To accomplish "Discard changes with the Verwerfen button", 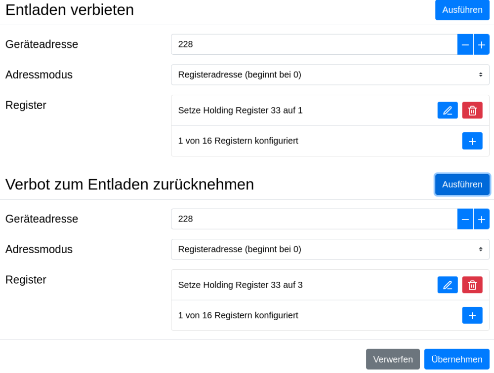I will (393, 359).
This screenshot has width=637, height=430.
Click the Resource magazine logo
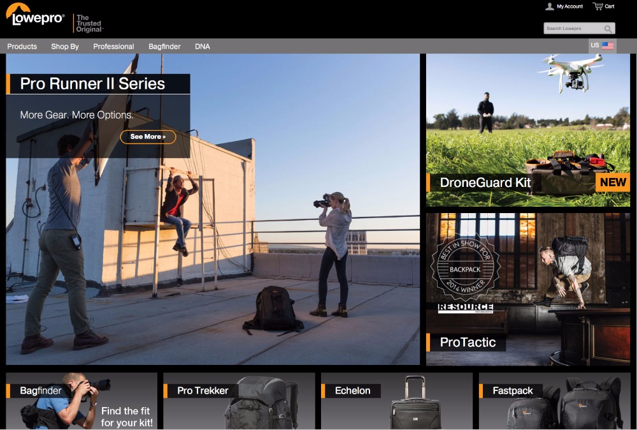tap(465, 309)
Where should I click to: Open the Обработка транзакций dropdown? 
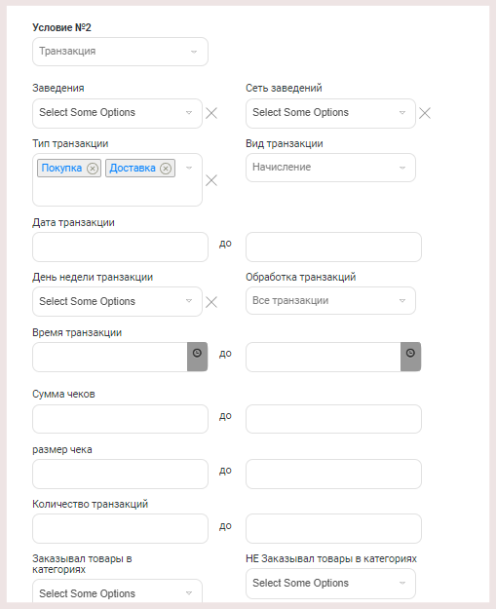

== Exercise aim ==
I need the lines from the one containing "Click the Resource magazine logo" through the end of the records retyped exactly, with the pictures left out.

== Solution to this exercise ==
Click the Resource magazine logo
tap(465, 309)
Where should I click to: Open the Обработка транзакций dropdown? 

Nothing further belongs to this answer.